I am not sure this is healthy, for a celebrant who’s role in weddings is to support couples in announcing and celebrating their sacred union and to highlight the solemnity, sanctity and honour of pursuing matrimony. And I’m pretty certain that I would turn down the offer to officiate at one of the ceremonies. So what’s the attraction?
It’s certainly not pretty (or even realistic) when such a contrived and ‘grotesque escapism’ (according to the media) displays overtly toxic alphas, exchanging lies, betrayals and manufactured dramas. Instead of highlighting sacred honour, the ‘made for TV’ shenanigans highlight the most extreme gender stereotypes – catty, vindictive women pitting themselves against each other whilst spouting the ‘girl code’; and misognynistic men, gaslighting their spouses and evidencing that conscious and unconscious gender bias is still mind-blowingly rampant.
And it’s no longer the social experiment that it once billed itself when the creative editing and ‘spliced’ scenes show how incompatible from the outset some are – matching a guy who desperately wants children with a woman who clearly states she doesn’t? That’s not sharing values!

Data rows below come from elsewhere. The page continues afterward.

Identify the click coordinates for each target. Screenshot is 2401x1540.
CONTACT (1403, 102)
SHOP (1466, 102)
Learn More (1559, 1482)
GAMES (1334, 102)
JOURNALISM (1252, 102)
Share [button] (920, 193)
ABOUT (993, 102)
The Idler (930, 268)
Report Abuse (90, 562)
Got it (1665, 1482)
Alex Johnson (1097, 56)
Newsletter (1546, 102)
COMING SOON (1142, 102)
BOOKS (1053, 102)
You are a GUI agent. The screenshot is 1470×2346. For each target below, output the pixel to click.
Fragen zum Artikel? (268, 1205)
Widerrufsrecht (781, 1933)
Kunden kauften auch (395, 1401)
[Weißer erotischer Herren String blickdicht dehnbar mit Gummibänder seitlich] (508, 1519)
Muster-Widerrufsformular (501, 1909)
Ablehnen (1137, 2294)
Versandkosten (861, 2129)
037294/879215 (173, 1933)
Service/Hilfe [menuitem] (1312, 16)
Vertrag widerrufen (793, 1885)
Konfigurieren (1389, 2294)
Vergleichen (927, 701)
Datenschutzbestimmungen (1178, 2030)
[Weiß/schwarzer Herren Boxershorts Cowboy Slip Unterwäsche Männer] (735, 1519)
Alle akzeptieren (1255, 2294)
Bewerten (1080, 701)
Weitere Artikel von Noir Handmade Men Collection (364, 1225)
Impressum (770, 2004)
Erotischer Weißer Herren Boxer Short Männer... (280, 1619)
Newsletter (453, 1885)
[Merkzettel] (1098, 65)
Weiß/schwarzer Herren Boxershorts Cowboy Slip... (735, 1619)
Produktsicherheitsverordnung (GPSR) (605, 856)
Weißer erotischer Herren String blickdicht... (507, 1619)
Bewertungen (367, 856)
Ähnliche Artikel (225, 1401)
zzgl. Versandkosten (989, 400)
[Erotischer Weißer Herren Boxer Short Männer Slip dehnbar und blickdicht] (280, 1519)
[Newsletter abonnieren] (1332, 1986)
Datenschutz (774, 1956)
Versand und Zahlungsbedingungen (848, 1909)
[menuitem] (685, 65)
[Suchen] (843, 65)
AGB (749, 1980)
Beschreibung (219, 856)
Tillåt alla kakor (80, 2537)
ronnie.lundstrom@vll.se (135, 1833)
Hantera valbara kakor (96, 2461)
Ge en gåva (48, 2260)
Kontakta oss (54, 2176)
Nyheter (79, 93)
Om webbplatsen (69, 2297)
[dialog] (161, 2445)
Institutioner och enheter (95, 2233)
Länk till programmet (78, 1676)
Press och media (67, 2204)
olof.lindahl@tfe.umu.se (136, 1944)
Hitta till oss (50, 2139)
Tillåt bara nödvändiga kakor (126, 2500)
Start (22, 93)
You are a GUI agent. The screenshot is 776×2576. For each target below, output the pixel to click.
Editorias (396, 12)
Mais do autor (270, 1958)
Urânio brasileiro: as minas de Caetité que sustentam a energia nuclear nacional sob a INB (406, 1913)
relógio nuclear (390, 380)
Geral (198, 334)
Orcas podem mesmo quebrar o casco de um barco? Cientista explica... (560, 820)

The ‘experts’ seem to have used their insider knowledge to deliberately mis-match couples to increase TV ratings and I’m sure that most of the partners we see aren’t entering the experiment for love – at least not the ‘Pragma’ of the unique bond that develops over years and is everlasting. Rather, some are pursuing fame and the adoration of a couple of million social media fans.
But it is addictive!
I was trying to figure out into which category of addicted viewers I belonged…there is a certain element of ‘I told you so schadenfreude’ when I observe the most shallow of them being made to accept responsibility, being forced to sit – cringing or preening – on the couch while the ‘experts’ pass judgement and encourage them to address their issues in order to love and respect themselves wholly, before seeking it elsewhere. Then there’s the fact that I am genuinely invested in some of them – I have a childlike hope that couples will find their happy-ever-after and that love at first sight is a possibility.
But I think that mostly I am addicted because of the lessons in love that I can learn from it – this albeit myopic perlustration, looks at the complexities that affect all relationships, and makes me think about what efforts are required to take the erotic love of Eros or the playful love of Ludus into the realms of an unconditional and selfless ‘Agape.’
If you both want it, you have to stick at it.